Investigating corrosion memory: The influence of previous boiler operation on current corrosion rate

The corrosion history influences the present corrosion rate and type of corrosion attack in a boiler

Renewable fuels such as biomass and waste are used as a promising alternative in production of electricity.However, the combustion of these fuels often generates deposits rich in alkali chlorides which accelerate the corrosion rate of the alloys used in heat-exchangers. These less expensive fuels are generally more corrosive, but the corrosion rate may be affected by a former fuel mix causing a memory effect .

Dr. Paz and colleagues from High Temperature Corrosion Centre at Chalmers University of Technology in Sweden have investigated the effects of variations of fuel mix in a boiler and corrosion history on corrosion of heat exchange surfaces. They have achieved this study by introducing a novel scheme that utilizes probe exposures in two different boilers in order to simulate the fuel exchange. The study is published in Fuel Processing Technology.

A three-step exposure was carried out using two identical probes in two different boilers with temperature set at 600. For the first step, both probes were exposed for 313 h in a biomass-fired boiler which results in a non-corrosive deposit and eventually 3 out of 9 samples of both probes were changed. During the second step, one of the probes (Probe 2) was exposed in a waste-fired boiler while the other (Probe 1) was exposed again in the biomass-fired boiler during 236 h. In the third step, both probes were exposed in the biomass-fired boiler for 162 h.

In the first exposure, it was observed that a thin deposit with some spallation was generated. In the second exposure, Probe 1 (biomass) generated deposits similar to first exposure while Probe 2 (waste) generated a large amount of deposit which was spalled off during the handling of the samples.

The analyses of the deposit and corrosion products formed on samples on Probe 1 after the first step was given as backscattered scanning electron microscopy images. They showed an approximately 100 μm thick deposit covering a very thin oxide (about 5 μm) on the sample.

Analytical results on Probe 1 after three exposures in biomass-fired boiler (711 h) showed that the deposit is about three times thicker than the corresponding sample exposed for only one step. The oxide scale has grown to about 10-15 μm in some regions and still thin in others. The oxide scale consisted of outer iron-rich oxide and inner FeCrNi oxide with no chlorine or metallic chloride detected in any of the analyses. The material loss was negligible at about <0.13μm/h after one and three exposures.

For Probe 2 in waste-fired boiler, the samples suffered from spallation and only the inner part of the corrosion products was preserved. This 100 μm thick layer of corrosion products can be divided into three layers. Scanning electron microscopy/energy dispersive x-ray analysis showed an inner iron and nickel rich layer of approximately 20 μm closest to the alloy, containing about 32% atomic chlorine. Above this inner layer, backscattered scanning electron microscopy images confirmed the presence of a second layer of iron chloride.

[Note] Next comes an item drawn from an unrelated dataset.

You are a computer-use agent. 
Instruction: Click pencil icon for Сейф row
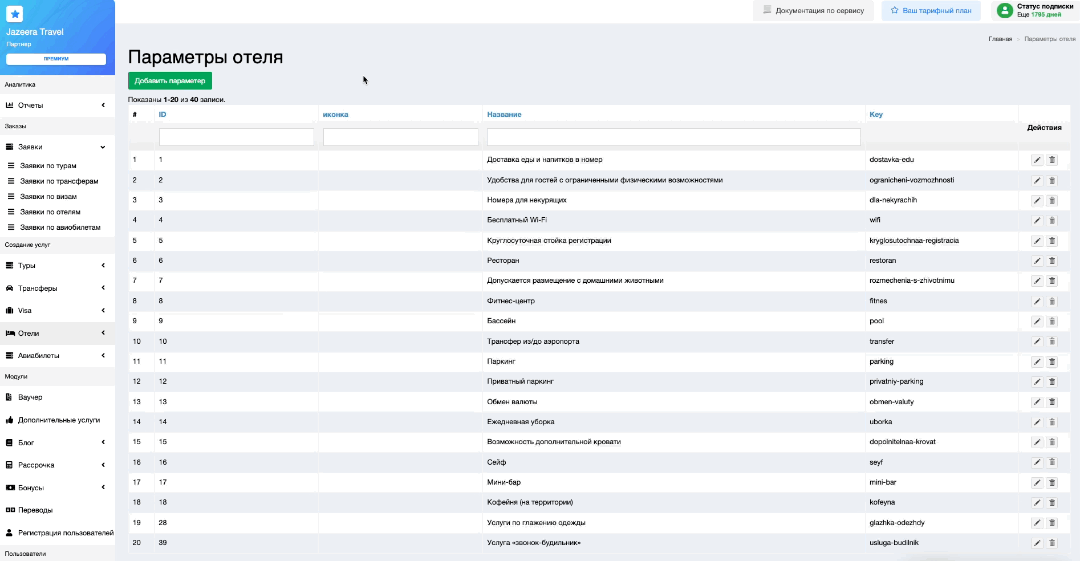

The third layer consist of metal chlorides with embedded chromium-rich oxides . The material loss measurement was found to be about 2 μm/h, 15 times larger than the samples exposed in moderately corrosive environment for three times longer.

The memory effect was analyzed in Probe 2. The oxide scale was composed by an outer 25 μm thick chromium rich oxide  and an approximately 50 μm thick inner part composed mostly of nickel and iron oxide. Negligible amounts of chlorine were observed in the remaining deposit, corrosion products or metal oxide interface. The material loss measurement showed a loss of approximately 0.5 μm/h, which is 4 times lower than the one found in the samples exposed only in the high corrosive environment..

The findings show that the oxide scale formed on samples exposed first in a biomass-fired boiler has a mitigating effect on corrosion attack when exposed in a waste fired boiler afterwards. The corrosion history was seen to affect the future corrosion rate.